请让我知道我是否在错误的论坛中遇到以下问题。
我创建了以下pyspark.sql查询。
#%%
import findspark
findspark.init('/home/packt/spark-2.1.0-bin-hadoop2.7')
from pyspark.sql import SparkSession
spark = SparkSession.builder.appName('ops').getOrCreate()
df = spark.read.csv('/home/packt/Downloads/Spark_DataFrames/Person_Person.csv',inferSchema=True,header=True)
df = spark.read.csv('/home/packt/Downloads/Spark_DataFrames/Person_Password.csv',inferSchema=True,header=True)
df.createOrReplaceTempView('Person_Person')
df.createOrReplaceTempView('Person_Password')
myresults = spark.sql("""SELECT
FirstName,
LastName,
PasswordHash
FROM Person_Person
INNER JOIN Person_Password
ON BusinessEntityID = BusinessEntityID""")
myresults.show()
spark.sql查询尝试执行一个简单的内部联接。但是,它继续失败并显示以下错误:
AnalysisException Traceback (most recent call last)
<ipython-input-51-0f640112ef53> in <module>()
14 FROM Person_Person
15 INNER JOIN Person_Password
---> 16 ON BusinessEntityID = BusinessEntityID""")
17 myresults.show()
~/spark-2.1.0-bin-hadoop2.7/python/pyspark/sql/session.py in sql(self, sqlQuery)

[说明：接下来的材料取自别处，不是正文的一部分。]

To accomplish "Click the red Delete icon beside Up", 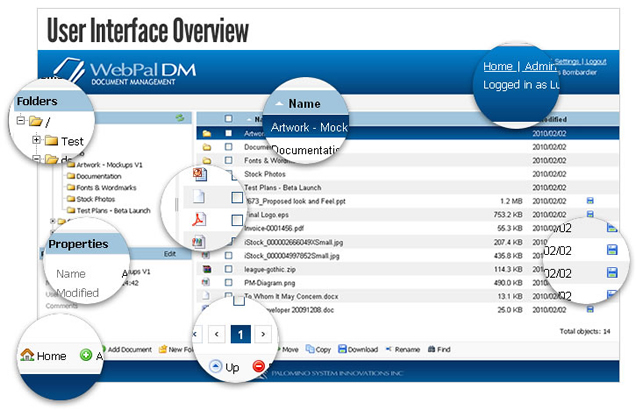I will (x=260, y=367).
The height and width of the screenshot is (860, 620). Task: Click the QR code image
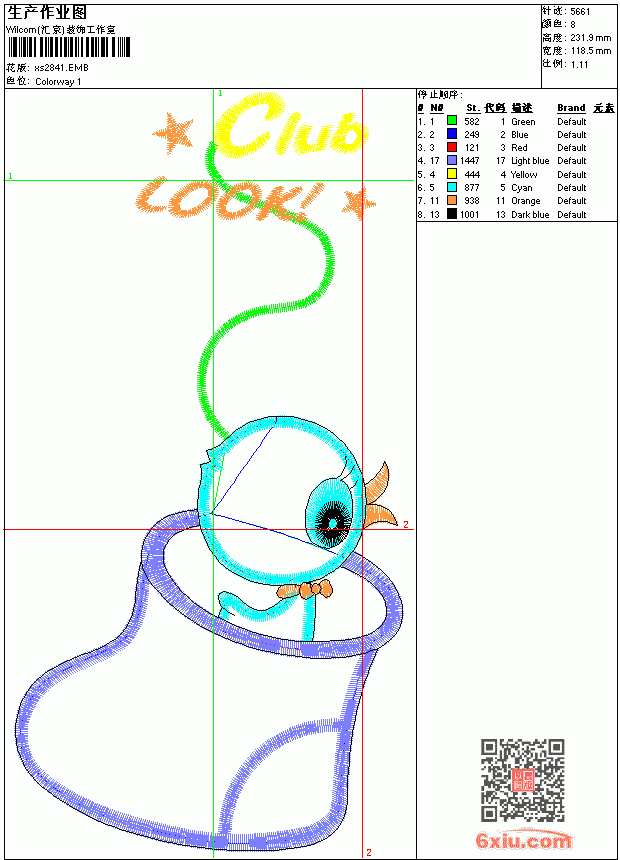pos(523,780)
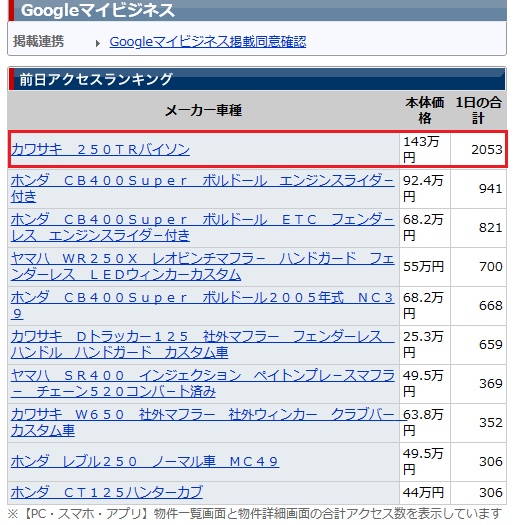
Task: Open the カワサキ 250TRバイソン listing
Action: pos(100,149)
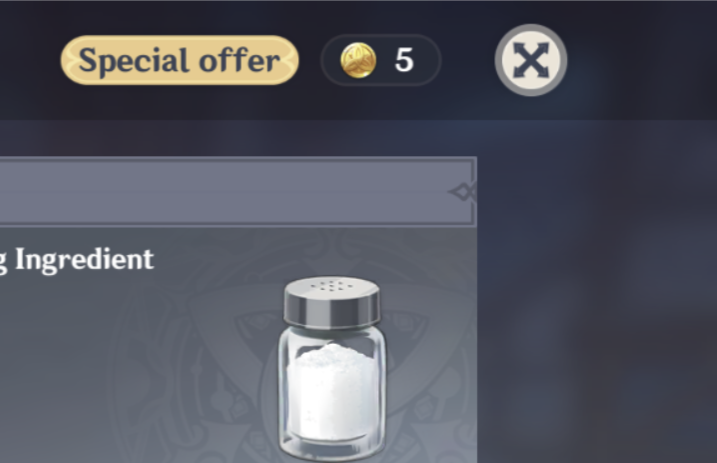Click the coin balance number 5

point(403,61)
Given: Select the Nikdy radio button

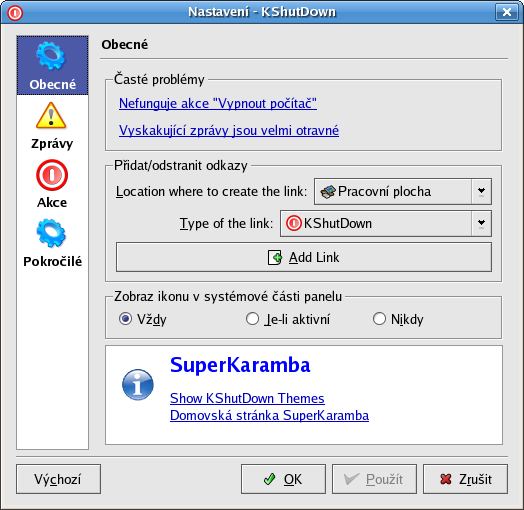Looking at the screenshot, I should click(379, 319).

539 [Row(f1=1, f2=u'row1'), Row(f1=2, f2=u'row2'), Row(f1=3, f2=u'row3')]
540 """
--> 541 return DataFrame(self._jsparkSession.sql(sqlQuery), self._wrapped)
542
543 @since(2.0)
~/spark-2.1.0-bin-hadoop2.7/python/lib/py4j-0.10.4-src.zip/py4j/java_gateway.py in __call__(self, *args)
1131 answer = self.gateway_client.send_command(command)
1132 return_value = get_return_value(
-> 1133 answer, self.gateway_client, self.target_id, self.name)
1134
1135 for temp_arg in temp_args:
~/spark-2.1.0-bin-hadoop2.7/python/pyspark/sql/utils.py in deco(*a, **kw)
67 e.java_exception.getStackTrace()))
68 if s.startswith('org.apache.spark.sql.AnalysisException: '):
---> 69 raise AnalysisException(s.split(': ', 1)[1], stackTrace)
70 if s.startswith('org.apache.spark.sql.catalyst.analysis'):
71 raise AnalysisException(s.split(': ', 1)[1], stackTrace)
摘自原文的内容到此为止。